Mas não foi seguida a principal lição de FHC - aliar-se a um
grande partido ônibus, como o PMDB, assim como o PSDB se aliou ao DEM.
O desafio de administrar o varejo acabou resultando no
mensalão.
O "mensalão" foi um divisor de águas. E é
interessante entender como se comportaram os atores políticos depois dele.
O pós-mensalão e Lula - 1
No início do governo, Lula teve que enfrentar uma enorme
crise de mercado, com o dólar explodindo, o aumento da inflação e a
inexperiência do novo partido com o poder. Foi nesse período que o trabalho de
José Dirceu, junto ao meio político, e Antonio Palocci, junto ao mercado, foi
fundamental para garantir a governabilidade. Passada a crise, o poder de Dirceu
acabou sendo incômodo para o próprio Lula.
O pós-mensalão e Lula - 2
O "mensalão" acabou provocando a saída de Dirceu e
dos demais companheiros que haviam carregado o piano do jogo pesado inicial.

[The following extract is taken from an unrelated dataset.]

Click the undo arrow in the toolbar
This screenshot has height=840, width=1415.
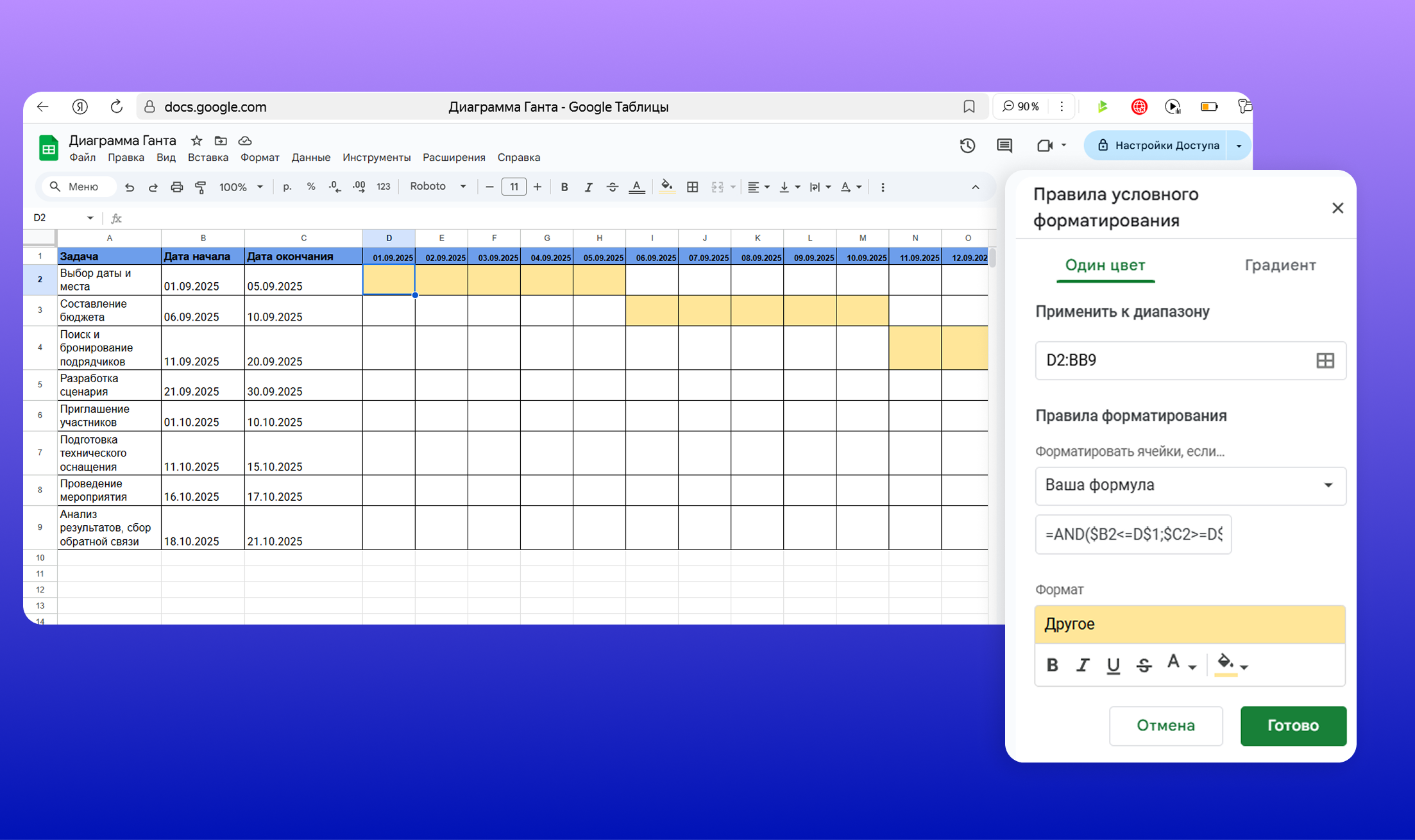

A
luta pela sobrevivência política exigiu tudo de Lula. E aí apareceu o político
fulgurante em sua plenitude. De um lado, passou a colher os frutos das
políticas sociais do início do governo. De outro, precisou dar um impulso
gerencial sem precedentes ao seu governo.
O pós-mensalão e Lula - 3
Finalmente, o enorme desgaste produzido pelo episódio
impulsionou a renovação do PT. A cara do partido não podia ser mais a dos
pioneiros, os que ajudaram no trabalho hercúleo de criar um partido nacional. É
nesse contexto que a intuição política de Lula leva à indicação de Dilma
Rousseff para presidente e de Fernando Haddad para concorrer à prefeitura de
São Paulo. Além da aproximação com Eduardo Campos.
O pós-mensalão e FHC - 1
Caminho inverso percorreu FHC. Sem Mário Covas, tornou-se a
única referência do PSDB. Sua falta de vontade de governar, a falta de visão de
futuro (ao não perceber o tempo social sucedendo o tempo da estabilização), a
escassez de ideias (que o levou a adotar acriticamente o receituário
neoliberal), e o neodeslumbramento da mídia (para caracterizá-lo como o
antiLula) cobraram sua conta.
O pós-mensalão e FHC - 2
Mais e mais, FHC imbuiu-se do discurso moralizante, de uma
retórica que, embora não tão grosseira quanto a de José Serra, empurrava para o
conflito. Nas palestras e, principalmente, nos artigos para o Estadão e o
Globo, não conseguia desenvolver mais do que bordões soltos, sem nenhuma
profundidade. Mais que isso, não preparou o partido para a renovação, para o
aparecimento de novos quadros.
O pós-mensalão e FHC - 3
Chega-se, ao final do longo processo político, que vem da
redemocratização até os dias atuais, com os resultados conhecidos. No campo das
lideranças, Lula conseguiu não apenas reeleger o sucessor como reestruturar o
partido; já FHC saiu derrotado do
governo e deixa um partido em ruínas. Mas a história há de se lembrar dos
construtores, os que colocaram a mão na massa e pagaram por isso: Sérgio Motta
e José Dirceu.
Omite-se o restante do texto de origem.